• [Material provided]
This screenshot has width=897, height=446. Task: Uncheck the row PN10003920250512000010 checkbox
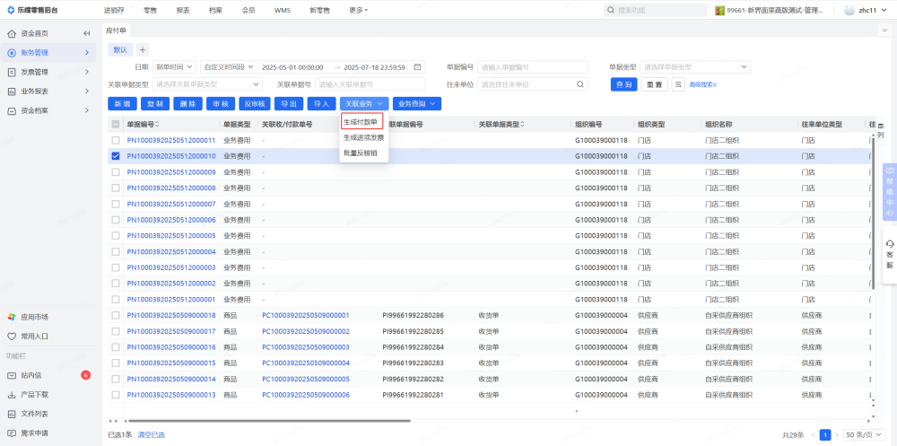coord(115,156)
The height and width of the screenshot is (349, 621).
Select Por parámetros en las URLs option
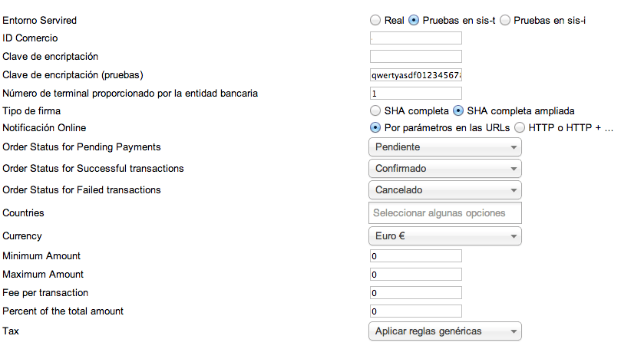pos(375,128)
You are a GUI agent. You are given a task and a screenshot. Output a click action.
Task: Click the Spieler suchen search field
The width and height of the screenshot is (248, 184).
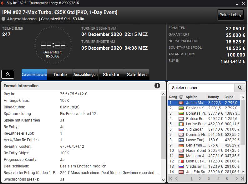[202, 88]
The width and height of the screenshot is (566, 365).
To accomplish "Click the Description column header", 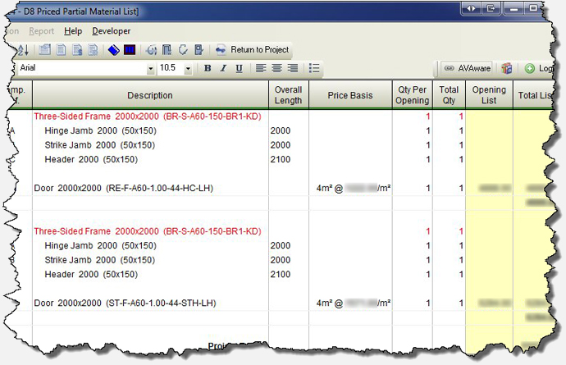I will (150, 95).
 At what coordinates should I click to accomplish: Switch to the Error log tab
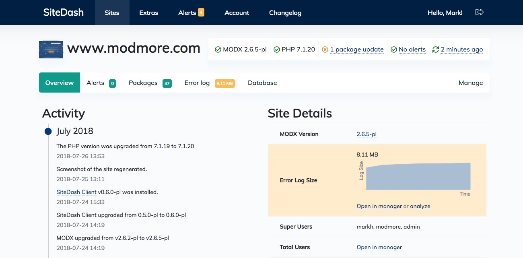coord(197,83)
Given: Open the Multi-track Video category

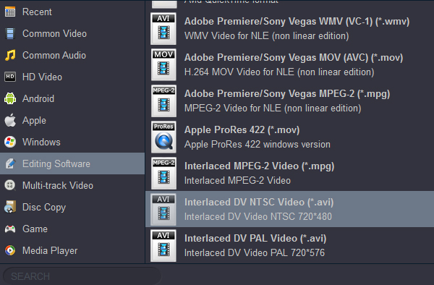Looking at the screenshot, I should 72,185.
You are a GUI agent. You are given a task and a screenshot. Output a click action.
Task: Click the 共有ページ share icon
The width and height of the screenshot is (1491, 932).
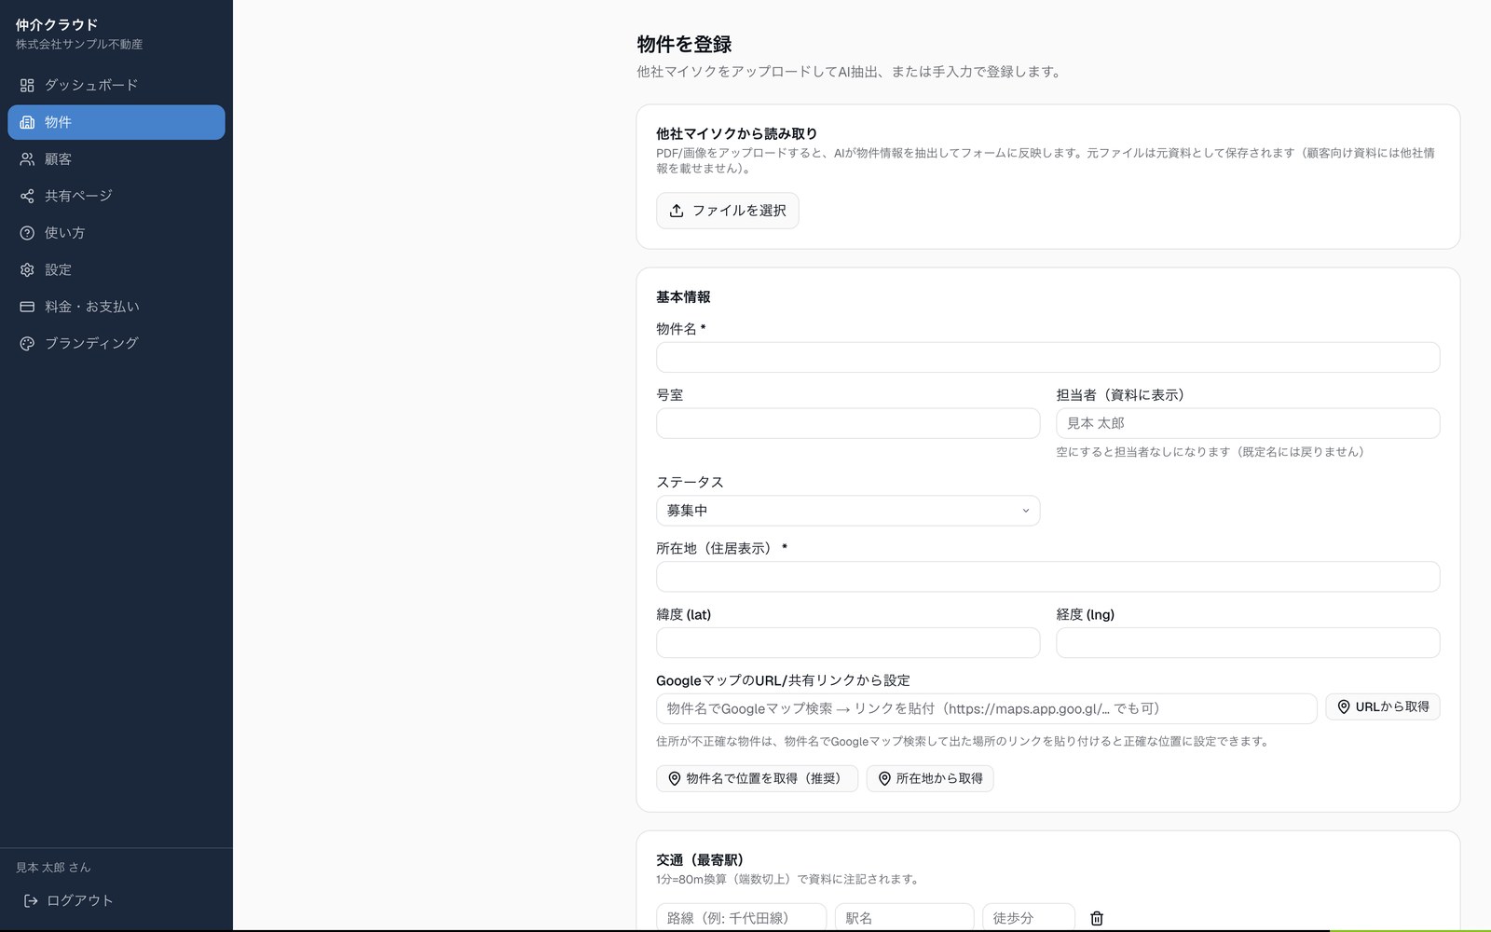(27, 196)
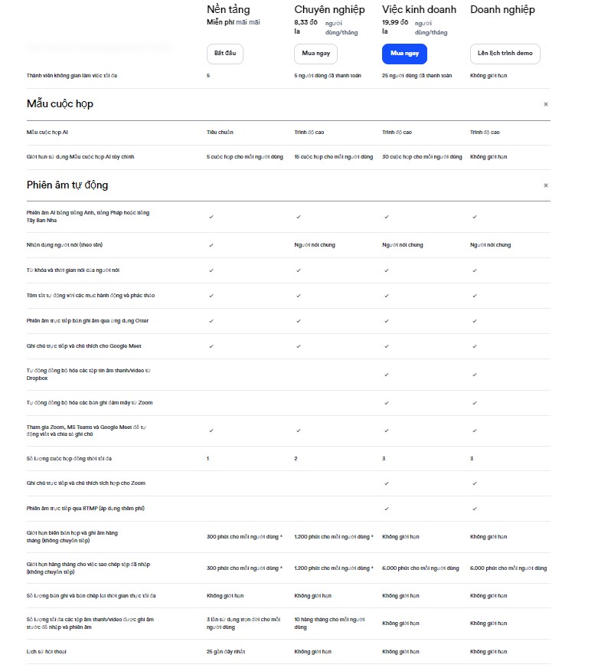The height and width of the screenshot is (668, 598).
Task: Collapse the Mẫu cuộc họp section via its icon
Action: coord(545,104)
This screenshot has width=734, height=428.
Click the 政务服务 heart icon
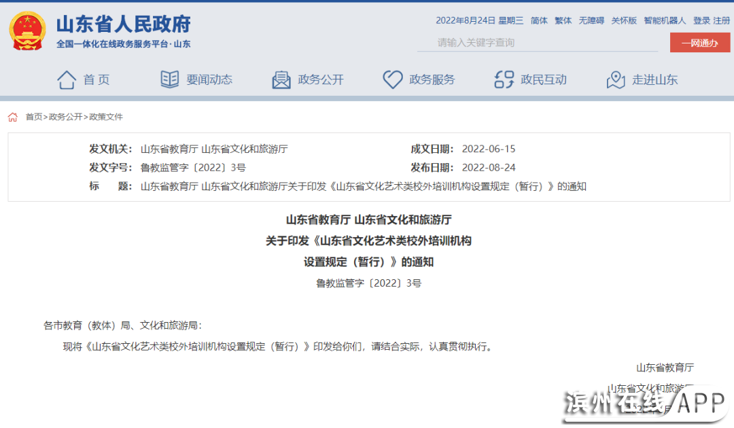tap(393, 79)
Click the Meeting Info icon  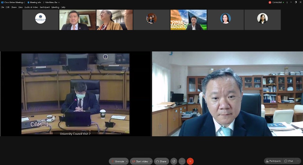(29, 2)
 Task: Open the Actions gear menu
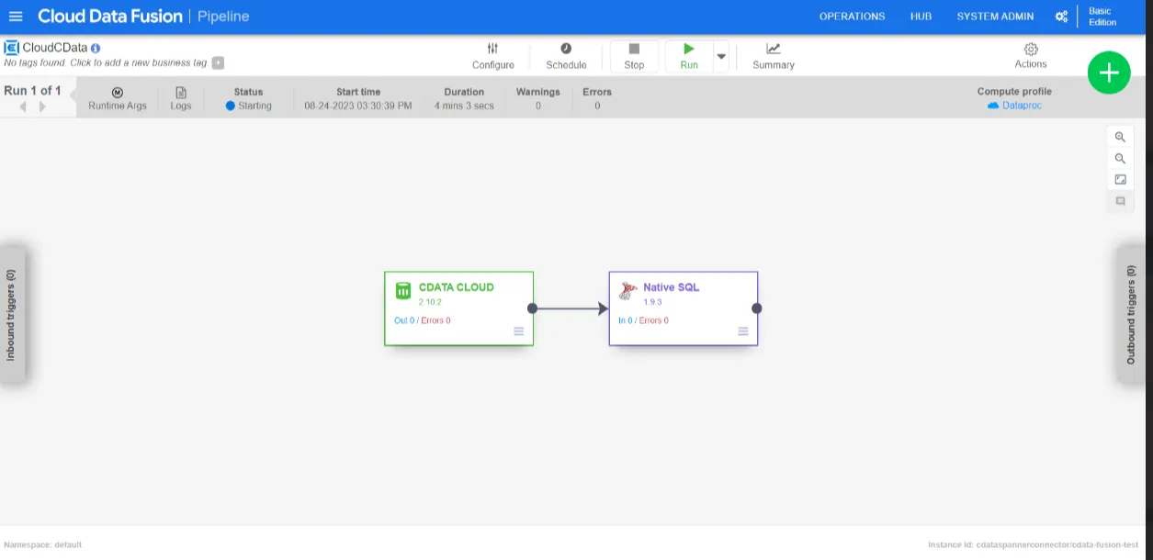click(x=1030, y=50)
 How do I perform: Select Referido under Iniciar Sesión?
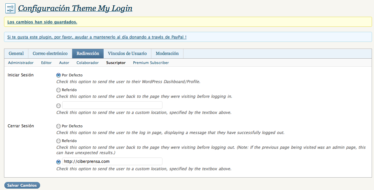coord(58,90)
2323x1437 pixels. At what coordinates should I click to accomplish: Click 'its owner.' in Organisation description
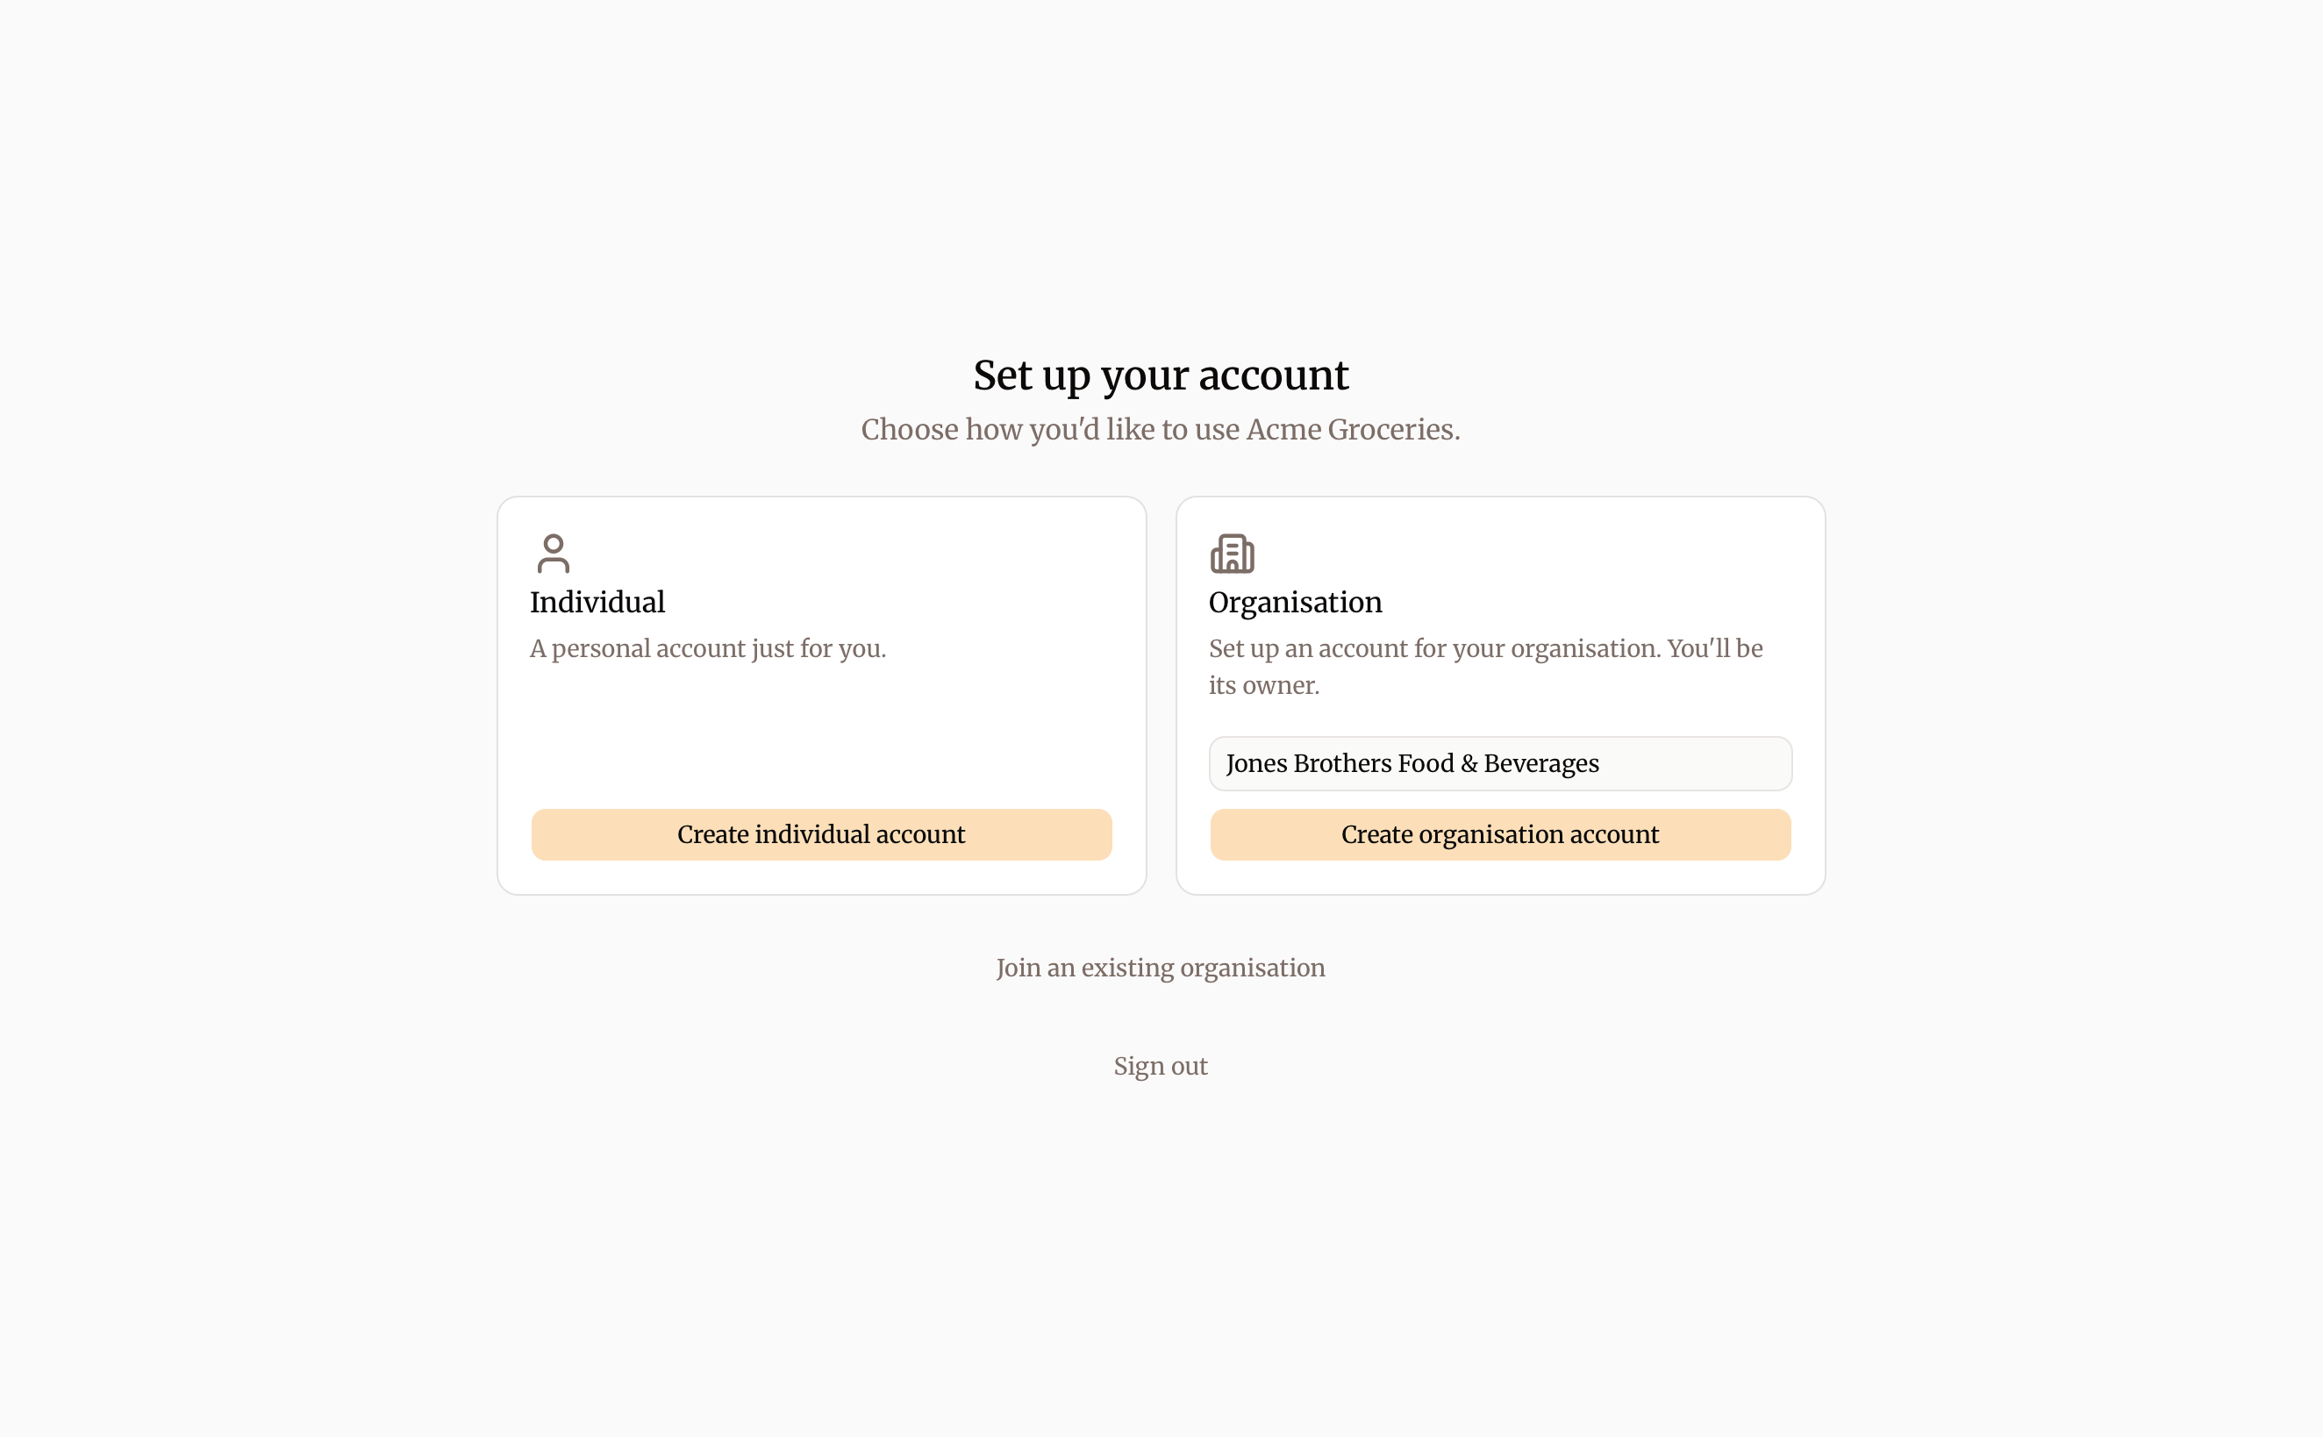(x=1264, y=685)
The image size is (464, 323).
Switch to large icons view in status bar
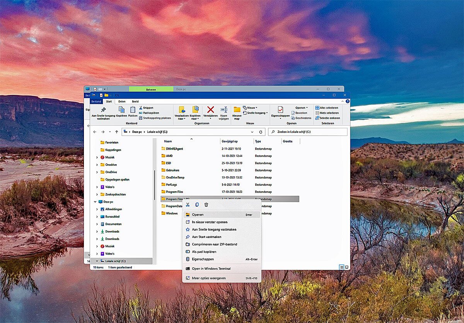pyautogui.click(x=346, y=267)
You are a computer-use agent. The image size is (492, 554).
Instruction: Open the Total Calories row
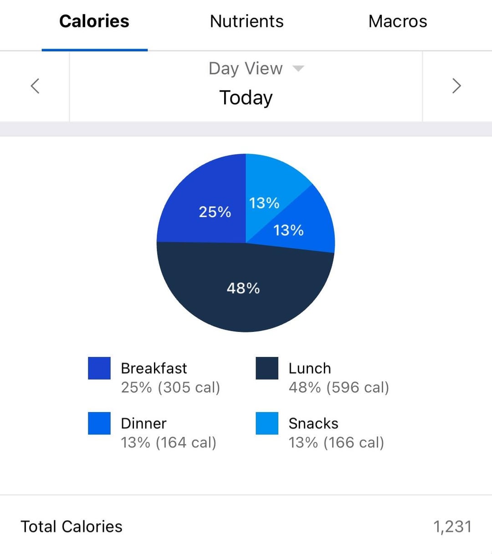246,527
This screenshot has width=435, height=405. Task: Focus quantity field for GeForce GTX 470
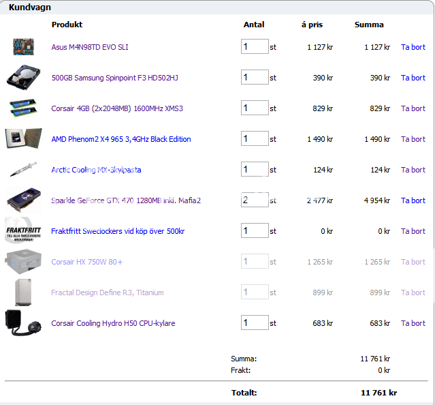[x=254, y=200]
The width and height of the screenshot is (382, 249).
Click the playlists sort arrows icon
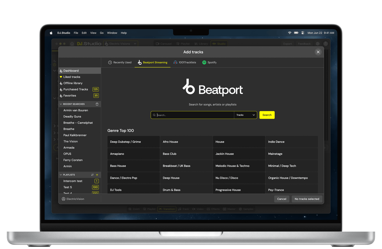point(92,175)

• [The task] From the records above, write out exactly the lines that begin at the line with "Given: Open the Multi-track Video category" and end at the line with "Task: Click the 共有ページ share icon". Pictures must not appear in the output.

• [Result]
Given: Open the Multi-track Video category

Looking at the screenshot, I should 72,185.
You are a GUI agent. You are given a task and a screenshot. Output a click action.
Task: Click the 共有ページ share icon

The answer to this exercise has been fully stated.